Article ID: | iaor201522814 |
Volume: | 8 |
Issue: | 3 |
Start Page Number: | 227 |
End Page Number: | 236 |
Publication Date: | Sep 1985 |
Journal: | Journal of Financial Research |
Authors: | Zaima Janis K, Hearth Douglas |
Keywords: | investment, economics |
Previous research examining the wealth effects of voluntary selloffs has shown positive stock price movements around the announcement date for divesting firms. Shareholders realize positive economic gains from selloffs. One recent study indicates that shareholders of acquiring firms also realize economic gains.

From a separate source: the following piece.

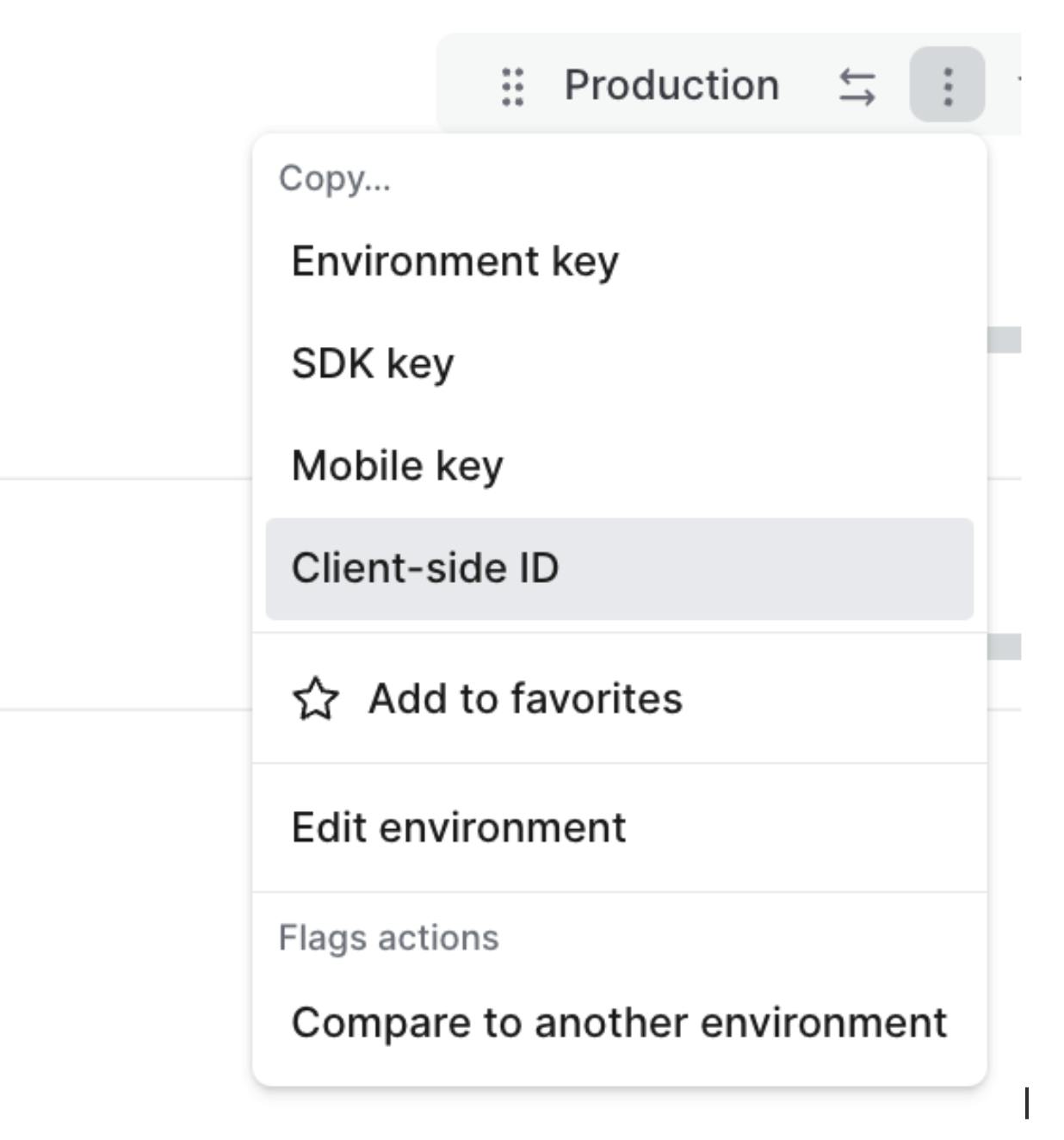Click the star icon in the menu
Image resolution: width=1064 pixels, height=1140 pixels.
[315, 698]

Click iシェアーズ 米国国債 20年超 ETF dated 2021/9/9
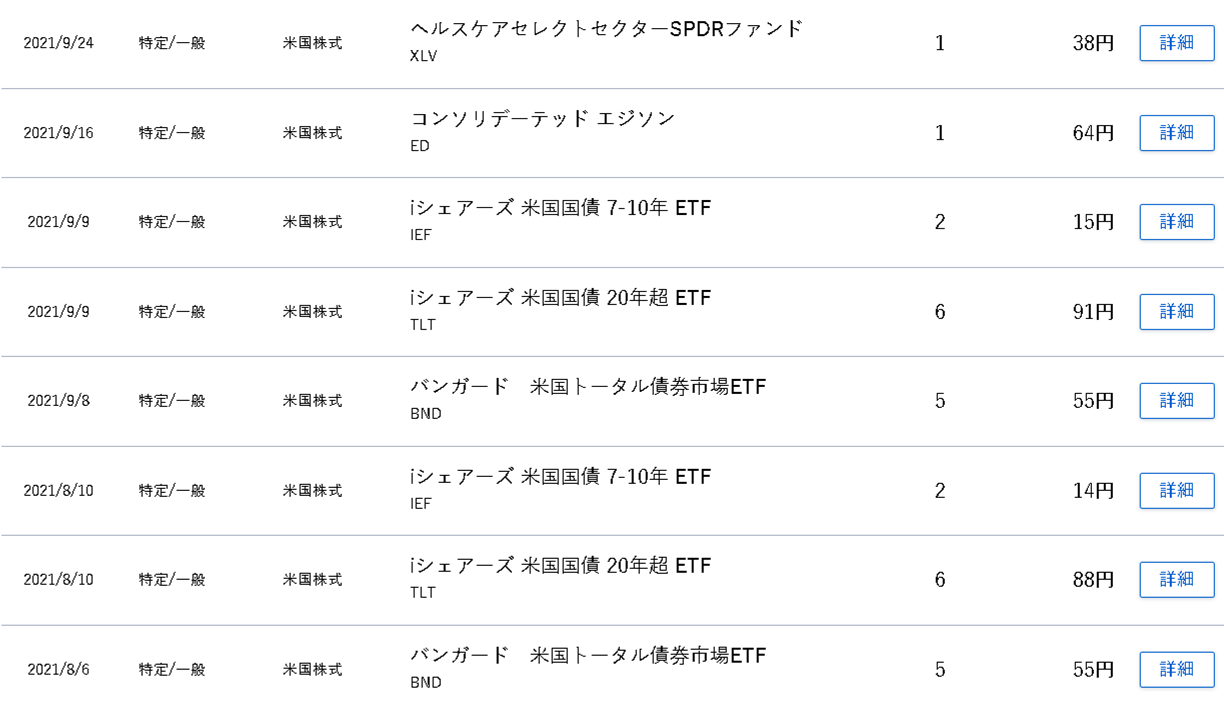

This study examines the division of economic gains between divesting and acquiring firms and the impact of the firm's financial condition and relative selloff size on the level of economic gains. Significant positive price movements are observed for divesting firms immediately prior to and on the announcement date. Some evidence of positive, although not significant, price movements is found for acquiring firms. These results suggest shareholders of divesting firms realize economic gains from selloffs while shareholders of acquiring firms neither gain nor lose. Also, as divesting firms sell off larger portions of their total assets, their shareholders realize greater economic gains; the division of economic gains becomes more one‐sided (in favor of divesting firms) as the relative size of the selloff increases.